Discussion in 'Special Ed 101' started by sosotired, May 14, 2009.

  1. sosotired

    sosotired New Member

    difficult child is in 5th grade. He was diagnosed ADHD a few years ago and was diagnosed Aspergers earlier this year. He's had a 504 for a few years and at first, the school was very accomodating. He currently gets little more then a 30 minute session with the social worker in group. His behavior as well as his grades have steadily declined over the year. I have attempted to manage this with psychiatrist visits and medication adjustments to no avail.

    I think it would greatly benefit him to be on an IEP with additional services. Although I have not formally asked, the school has not been helpful, cooperative ... you name it ... in any step of the process so I think it will be quite the battle to get him one. I'd like to get it done before he moves to middle school (7th).

    He is scheduled for a full evaluation with a nueropsych over the summer. Should I request the IEP now with his grades as an example or should I wait until the beginning of 6th with the evaluation in hand and no current grades to show he's struggling except for the prior year?
     
  2. gcvmom

    gcvmom Here we go again!

    You won't have time to have the school conduct their evaluation to determine whether he qualifies or not for an IEP this late in the year. Once you formally make the request (in writing) they have 60 days from the time you sign their form authorizing the testing until they have to have the report completed.

    You can submit your request for the school evaluation now, knowing that they likely won't finish until school starts up again. In fact, they may defer it to next year. That's still o.k. It will give you a chance to find out what the neuropsychologist says and you can share that with the school as they are conducting their own testing (they won't want to do some of the same tests or they'll be considered invalid).
     
  3. dadside

    dadside New Member

    gcvmom is right that the school will have 60 days from your written request and authorization (90 in one state, I think) to complete the process. However, that it is summer and vacation time doesn't change that, which sort of puts you in a tough place. Your son would be better served by a proper IEP when the new year begins, but the IEP should be prepared with the results of the neuropsychologist evaluation known. Most of the process can be completed by full-time staff (not teachers with summer off), so the time limit is not so troubling.) Given the timing vs the neuropsychologist evaluation, you might discuss the best time to make the IEP request with your school district's Special Education director -- maybe August 1??

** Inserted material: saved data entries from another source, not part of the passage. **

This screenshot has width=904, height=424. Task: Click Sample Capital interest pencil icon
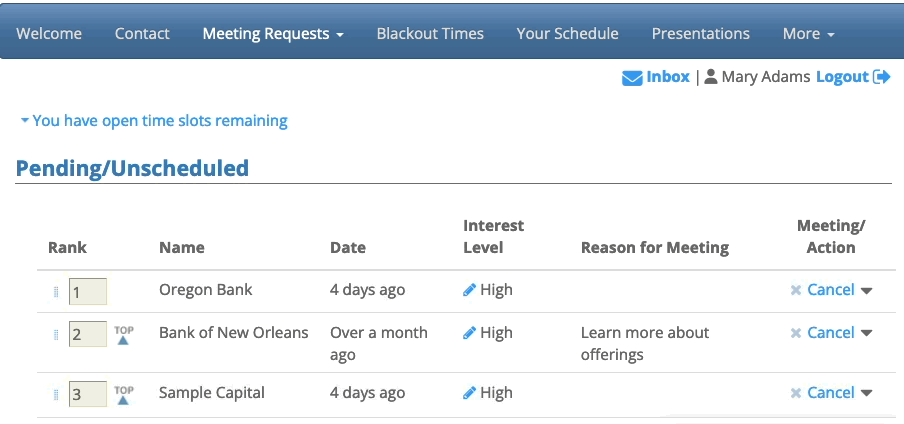[x=470, y=393]
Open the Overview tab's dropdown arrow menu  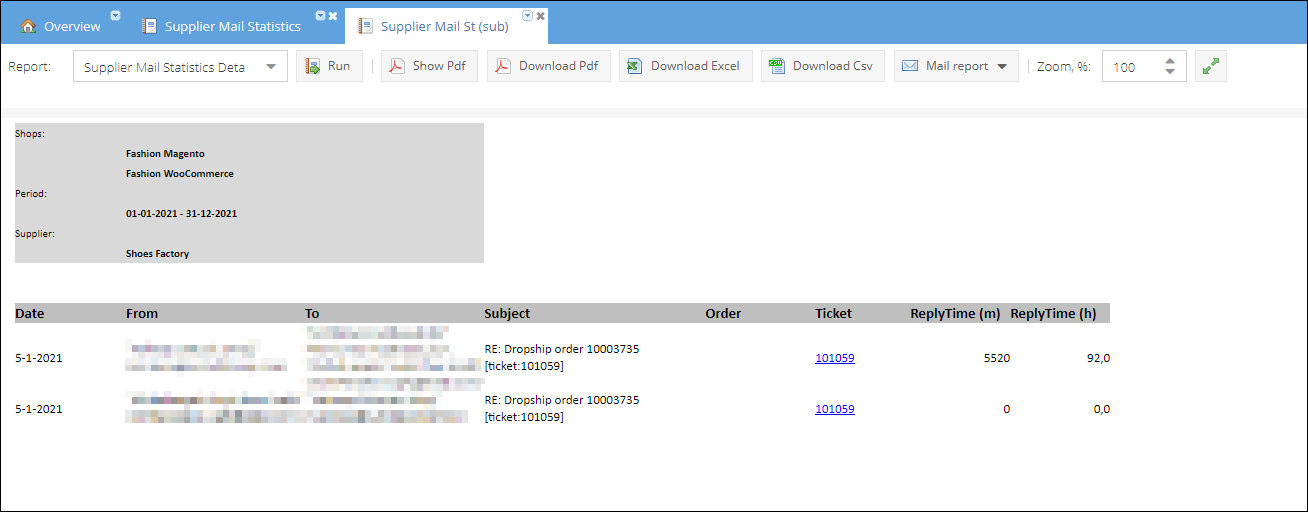pos(115,16)
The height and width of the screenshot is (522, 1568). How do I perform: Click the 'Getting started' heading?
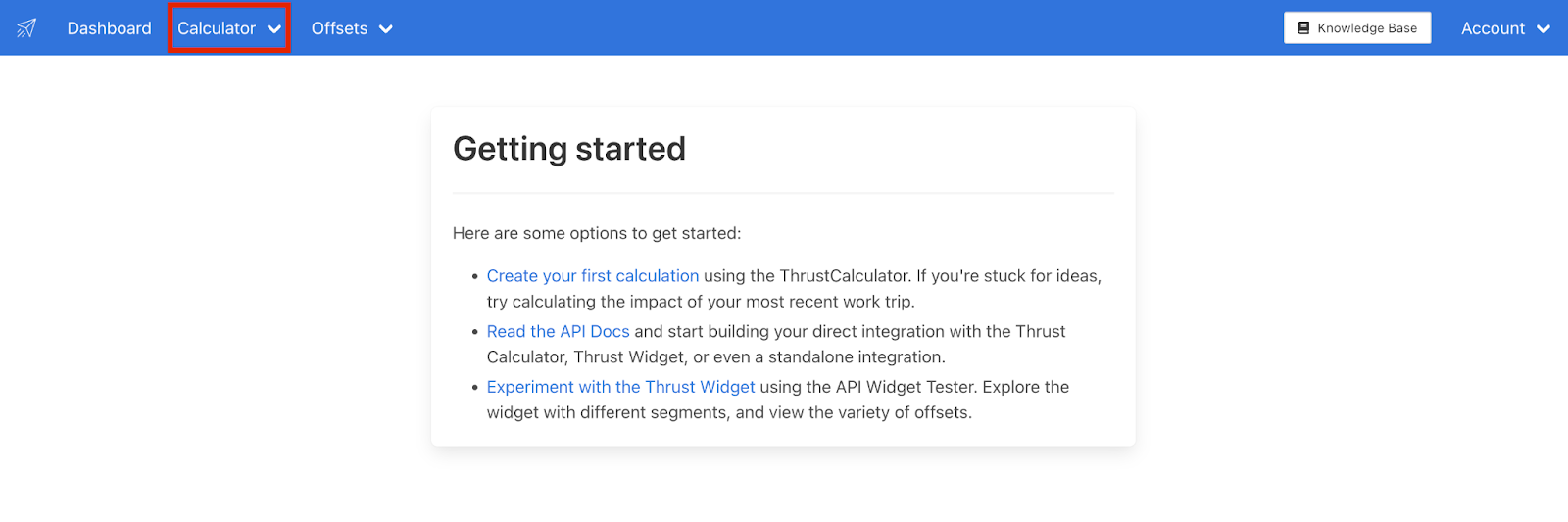coord(568,149)
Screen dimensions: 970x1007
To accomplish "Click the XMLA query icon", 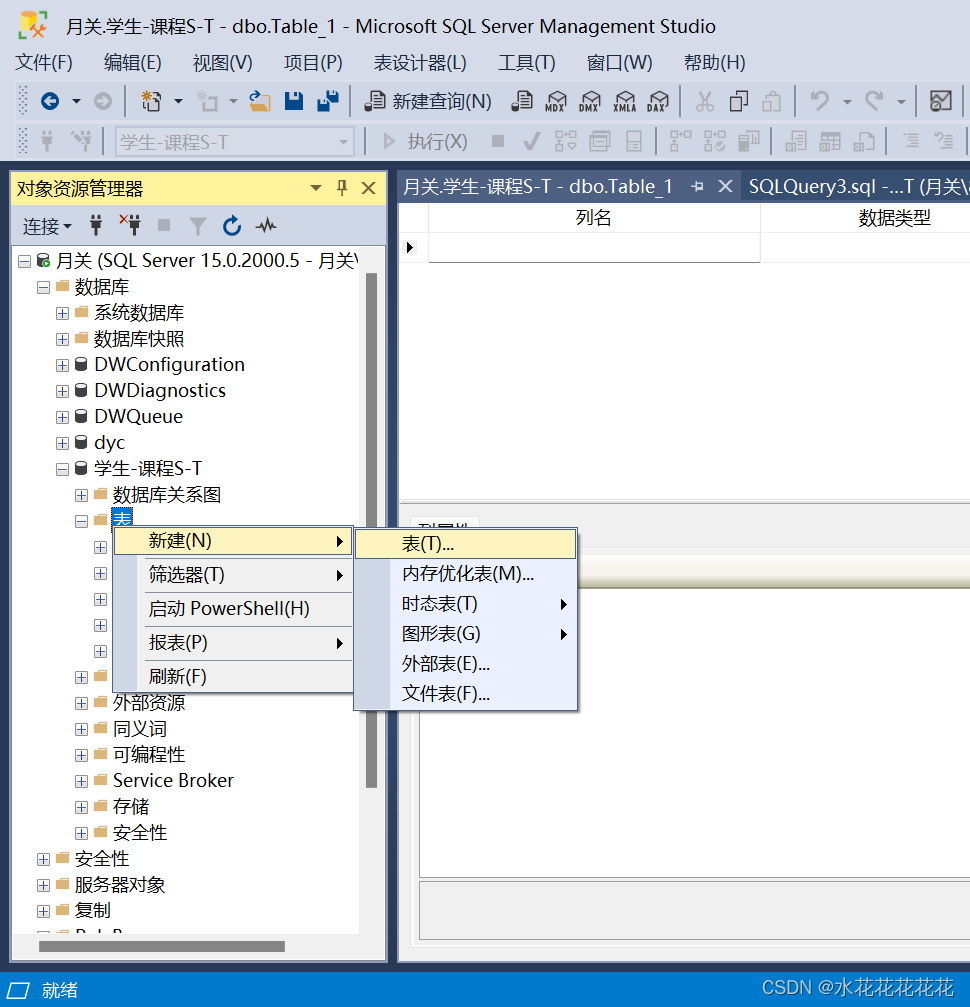I will 624,101.
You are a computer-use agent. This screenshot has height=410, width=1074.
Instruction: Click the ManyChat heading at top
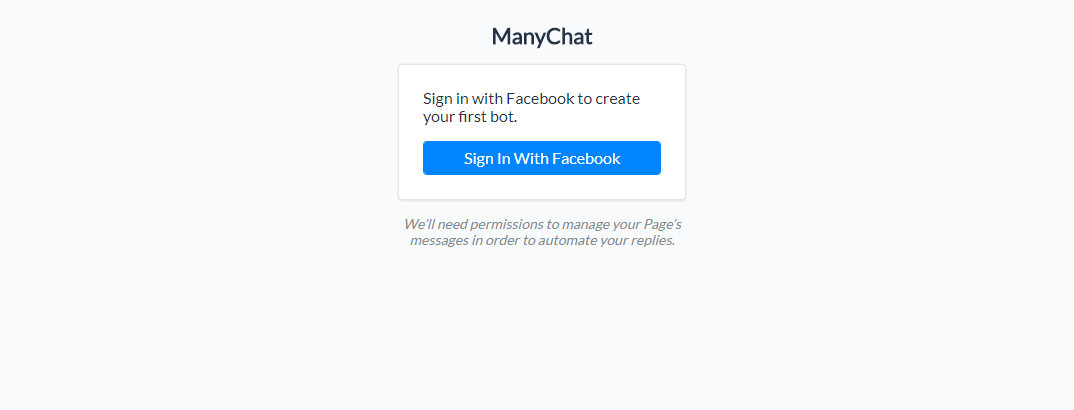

    I would not share the neuropsychologist results with the school before they complete their own evaluations, but I would tell them up front what tests were used. Whether most recent grades are current term or prior term doesn't matter -- they are still the most recent.

    Your local school may seem less than helpful for any number of reasons, one being you may be asking for things not called for under 504. (Of course, no law says they can't provide extra services.) In any case, you may benefit from some trained help in going through the process. Every state has an office that will provide some direction to help. Many also have advocates or other help available for little or no charge.
     
  4. Martie

    Martie Moderator

    Actually, in IDEIA 2004, all state time lines are superseded by the Federal 60 calendar day rule. Summers "count" except in SDs that are so small they close their administrative offices.

    Personally, I would NOT let a child with behavior problems go to middle school without the legal protection of an IEP. My ex-difficult child had an IEP for exactly that reason---he received sw services sort of but no academic interventions ever. However, his having an IEP made it VERY clear that I would use all available law to protect him from punitive discipline and it worked. He had huge (internalizing) problems but was never suspended in 9 years in public school. In h.s., he was illegally expelled, but that is another story, and by that time, I did not want him in public school.

    As RtI becomes prominent, many people forget that no matter how helpful it may be for some children, it provides ZERO legal protection against arbitrary discipline for students like ours.

    in my opinion you should request a full case study evaluation NOW and not take no for an answer in regard to summer. School psychologists are usually on longer contracts than teachers and an IEP meeting could be convened before school starts bec. teachers always are required to show up before the first day of school. It is important to inform yourself of these details in order to counter the school district's excuses.

    Send all mail CERTIFIED and stay off the phone. Nothing said verbally will hold up. The Supreme Court decided that in Burlovich.